Published by Bloomsbury Children’s Books
Summary: Jo Ann Allen Boyce tells the story of her role in integrating Tennessee’s Clinton High School in 1956. She and other black families lived on “the hill”; blacks and whites had a fairly peaceful relationship, but lived completely separate lives. When she and 11 other students decided to go to the town’s high school, they became the first to integrate a public high school in the American South. Their town erupted into protests and violence. After months of escalating harassment, Jo Ann’s family decided to join other relatives in Los Angeles, where she graduated from an integrated school. A couple of the other Clinton students became the first black male and female to graduate from an integrated school in Tennessee. The book, written in verse, covers the period from January 1955 to December 1956, and ends with Jo Ann and her family driving away from Clinton. Includes an epilogue that tells what happened to each of the 12 students; several pages of photos; a timeline of school desegregation and civil rights landmarks; a bibliography; and a list of books and websites for further reading. 320 pages; grades 5-8.

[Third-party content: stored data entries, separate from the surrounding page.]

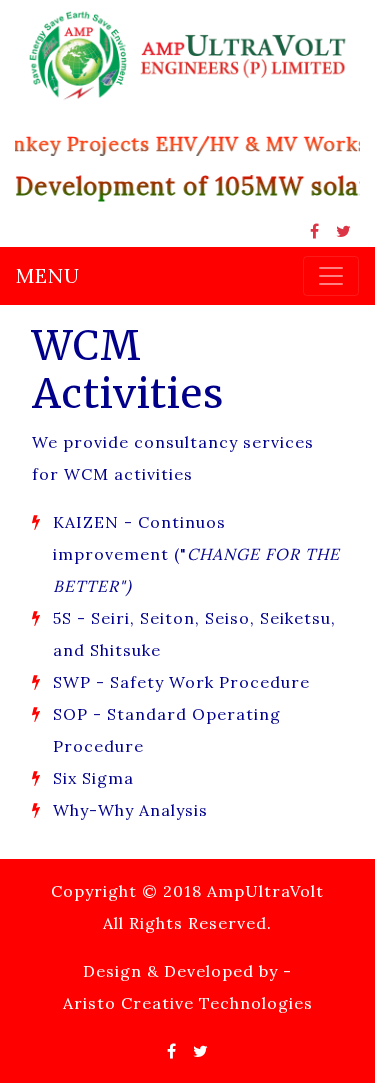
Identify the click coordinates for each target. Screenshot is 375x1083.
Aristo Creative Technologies (188, 1003)
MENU (48, 275)
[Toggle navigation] (331, 276)
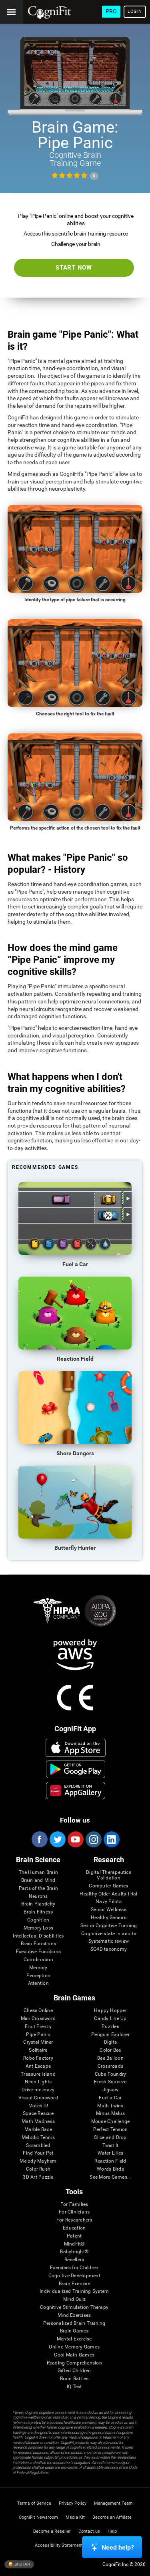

Pros: A lesser-known story of desegregation, Jo Ann is an inspiring narrator who describes herself as optimistic and felt bad moving away instead of “finishing what she started”. The verse format works well, and excerpts from news media of the day are scattered throughout the text, providing support for Jo Ann’s narration.
Cons: It’s unfortunate these history-making teenagers were not as well-known as the Little Rock students.